In The Legend Of Korra

The Sun's power and symbolism once again return in the sequel series' Book 2: Spirits. The Sun's alignment with the planets in the solar system is what triggers Harmonic Convergence, forcing Raava and Vaatu to fight and greatly enhancing spiritual energy, allowing the portals to remain open and to free the spirit of darkness from his prison. At first, the Sun is treated as a neutral power, not boosting or aiding Raava against her dark counterpart, and the artwork utilised for the Sun in Outer Space seems rather suggestive of fire, being depicted in NASA-style filtered tones of gold and red, it's iconic plasma projections even drawn to resemble flames, effectively seperating the Sun from light as a spiritual energy and focusing it as solely aligned with elemental fire.

Then comes A New Spiritual Age, and this perception is reversed, with the Sun being inclusively tied to light: it shines brighter when positive emotions and light energy are manifested, even showcasing a blue-ish glow in the likeness of Raava, and according to Iroh this isn't a Spirit World-only phenomenon. Likewise, in Light in the Dark, Jinora's luminous descent strongly implies that the light she offers is gathered sunlight. In this very same episode, the sky above the "Taijitu arena" where the spirit portals are located changes from what appears to be dark clouds to the appearence of sunrise, connecting the Sun to the triumph of light over dark.

With this in mind, a few points to consider emerge:

- In the Avatar universe, light and fire are intrinsically connected, a connection made very obvious in real life beliefs, but frustratingly unadressed in Avatar, where the antagonistic Fire Nation is depicted in classical villainous visual cues like dark lighting and black and red clothes, and where darkness is seemingly malevolent as per the revelation of Vaatu's existence.

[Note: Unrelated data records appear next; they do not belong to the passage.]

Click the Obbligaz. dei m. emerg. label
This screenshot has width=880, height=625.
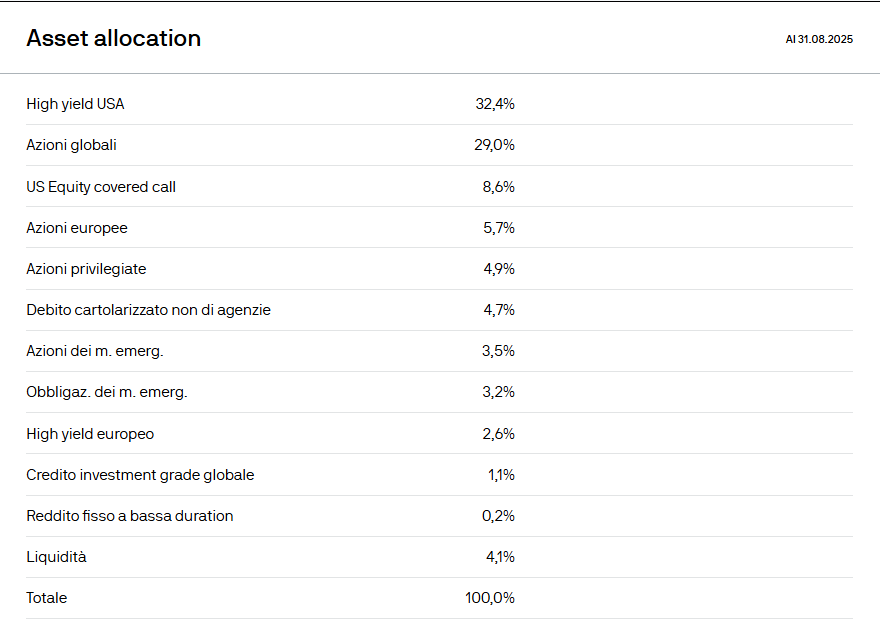(x=107, y=392)
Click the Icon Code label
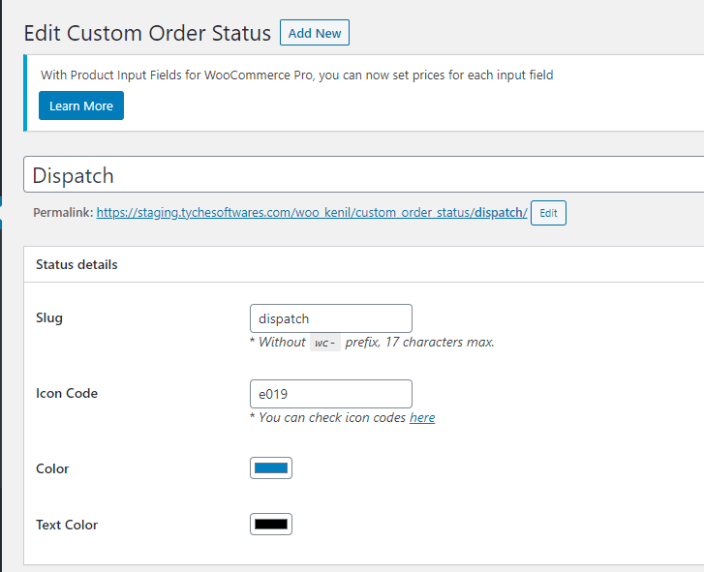The image size is (704, 572). click(66, 393)
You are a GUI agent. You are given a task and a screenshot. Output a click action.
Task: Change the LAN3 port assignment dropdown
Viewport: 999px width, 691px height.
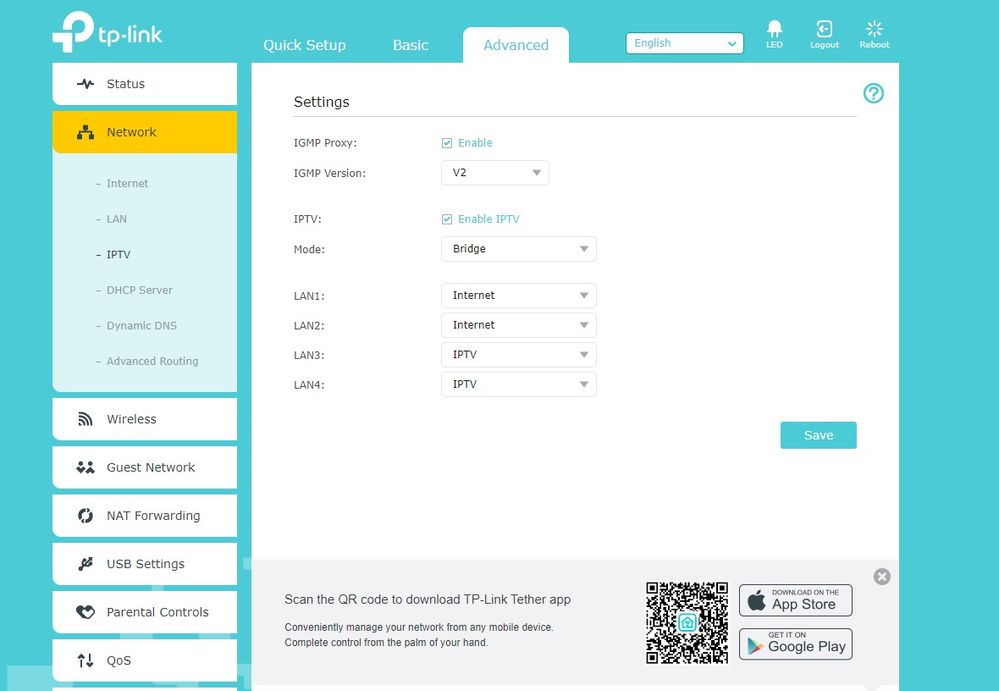(518, 355)
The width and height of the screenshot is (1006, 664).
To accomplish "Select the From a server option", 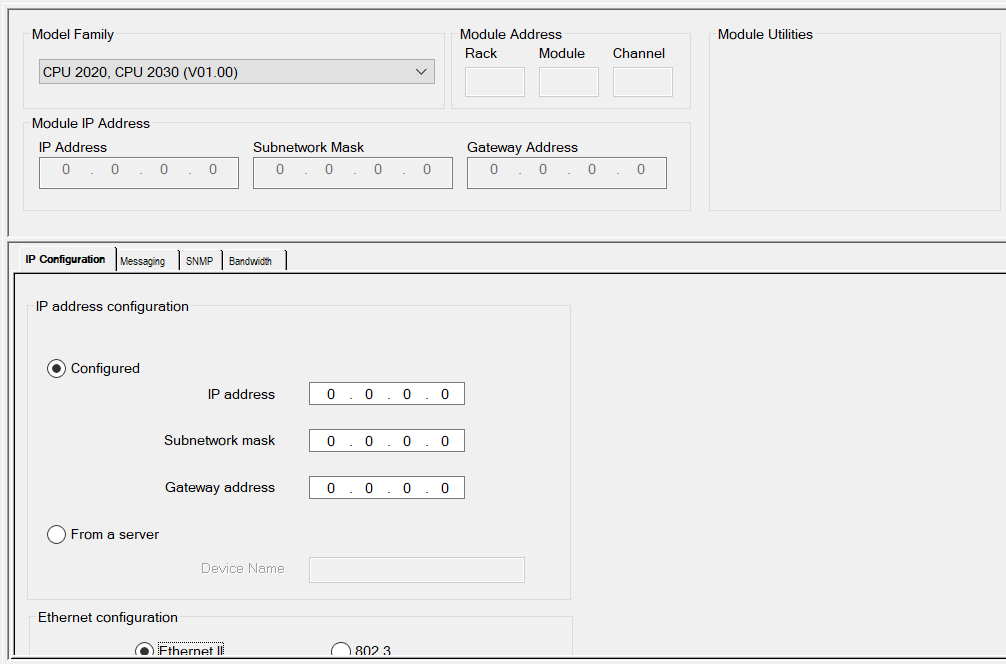I will coord(57,535).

- Considering that Raava is an independent being from the Sun (unlike Tui, for instance, which is stated to be the Moon's spiritual essence incarnated in the physical world), and she is the singular light spirit, it begs the question of whereas the Sun is a spiritual entity in the Avatar universe. Given the Sun's increase in intensity in response to Korra's inner light manifesting through, it appears that the Sun is a physical expression of Raava's essence, though the fact that it also occurs in the Spirit World might imply otherwise.

- Being a source of light energy, it seems strange that it doesn't boost Raava's energy in any way, given the Sun's raw power.